--- Work item ---
Scan the entries below and state how many lines contain "Delete". No other output.
[Data records Boundary: Start]
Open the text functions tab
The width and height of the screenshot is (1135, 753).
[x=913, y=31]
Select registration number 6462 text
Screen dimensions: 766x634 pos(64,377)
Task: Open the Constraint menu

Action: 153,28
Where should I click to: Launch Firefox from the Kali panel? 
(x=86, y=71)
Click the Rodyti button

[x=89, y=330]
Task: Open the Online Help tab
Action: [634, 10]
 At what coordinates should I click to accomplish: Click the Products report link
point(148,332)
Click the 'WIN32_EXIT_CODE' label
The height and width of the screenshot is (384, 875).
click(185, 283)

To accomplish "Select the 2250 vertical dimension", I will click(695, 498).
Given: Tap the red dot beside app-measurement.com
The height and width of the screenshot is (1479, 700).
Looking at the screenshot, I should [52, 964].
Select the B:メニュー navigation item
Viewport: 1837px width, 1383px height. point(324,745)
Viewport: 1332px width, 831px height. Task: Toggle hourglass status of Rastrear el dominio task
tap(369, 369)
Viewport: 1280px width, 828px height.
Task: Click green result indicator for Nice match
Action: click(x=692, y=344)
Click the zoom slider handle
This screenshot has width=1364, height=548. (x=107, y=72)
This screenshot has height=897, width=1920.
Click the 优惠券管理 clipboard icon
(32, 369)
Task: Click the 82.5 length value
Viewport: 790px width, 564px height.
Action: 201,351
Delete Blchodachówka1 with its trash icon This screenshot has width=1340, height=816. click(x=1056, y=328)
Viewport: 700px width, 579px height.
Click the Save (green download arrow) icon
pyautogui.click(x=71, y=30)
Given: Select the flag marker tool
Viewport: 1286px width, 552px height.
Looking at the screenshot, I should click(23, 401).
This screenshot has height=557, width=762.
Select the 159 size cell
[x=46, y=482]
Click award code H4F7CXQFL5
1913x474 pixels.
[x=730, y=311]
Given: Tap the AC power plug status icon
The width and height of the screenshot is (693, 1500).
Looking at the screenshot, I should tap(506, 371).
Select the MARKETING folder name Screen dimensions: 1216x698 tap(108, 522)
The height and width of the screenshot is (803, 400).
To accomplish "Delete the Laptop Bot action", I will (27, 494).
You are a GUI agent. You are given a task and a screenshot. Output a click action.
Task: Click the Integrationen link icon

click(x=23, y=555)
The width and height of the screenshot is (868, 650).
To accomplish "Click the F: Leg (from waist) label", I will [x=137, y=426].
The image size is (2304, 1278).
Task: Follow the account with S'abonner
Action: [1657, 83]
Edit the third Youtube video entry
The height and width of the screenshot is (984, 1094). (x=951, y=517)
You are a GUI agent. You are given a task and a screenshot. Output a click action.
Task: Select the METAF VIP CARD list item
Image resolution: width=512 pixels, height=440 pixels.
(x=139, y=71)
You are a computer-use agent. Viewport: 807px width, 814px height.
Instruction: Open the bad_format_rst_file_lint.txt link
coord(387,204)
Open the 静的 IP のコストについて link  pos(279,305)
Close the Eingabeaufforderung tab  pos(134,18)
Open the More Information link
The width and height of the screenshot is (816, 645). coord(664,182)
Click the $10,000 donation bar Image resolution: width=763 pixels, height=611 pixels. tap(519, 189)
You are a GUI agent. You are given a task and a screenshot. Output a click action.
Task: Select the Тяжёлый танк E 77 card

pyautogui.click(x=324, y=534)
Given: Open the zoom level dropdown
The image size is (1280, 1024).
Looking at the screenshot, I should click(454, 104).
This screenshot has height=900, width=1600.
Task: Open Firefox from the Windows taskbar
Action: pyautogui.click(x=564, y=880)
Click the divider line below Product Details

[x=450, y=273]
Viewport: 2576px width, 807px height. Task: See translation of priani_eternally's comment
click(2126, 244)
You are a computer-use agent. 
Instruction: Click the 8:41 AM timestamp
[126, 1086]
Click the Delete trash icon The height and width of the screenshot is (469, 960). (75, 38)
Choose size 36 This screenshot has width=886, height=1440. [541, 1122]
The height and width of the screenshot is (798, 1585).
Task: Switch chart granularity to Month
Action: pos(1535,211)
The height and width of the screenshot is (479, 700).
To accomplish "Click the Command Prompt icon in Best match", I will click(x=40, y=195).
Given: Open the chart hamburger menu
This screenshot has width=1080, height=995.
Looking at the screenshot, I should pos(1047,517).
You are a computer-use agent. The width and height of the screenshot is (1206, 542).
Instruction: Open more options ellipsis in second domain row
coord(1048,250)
[Data records Boundary: End]
--- Task output ---
3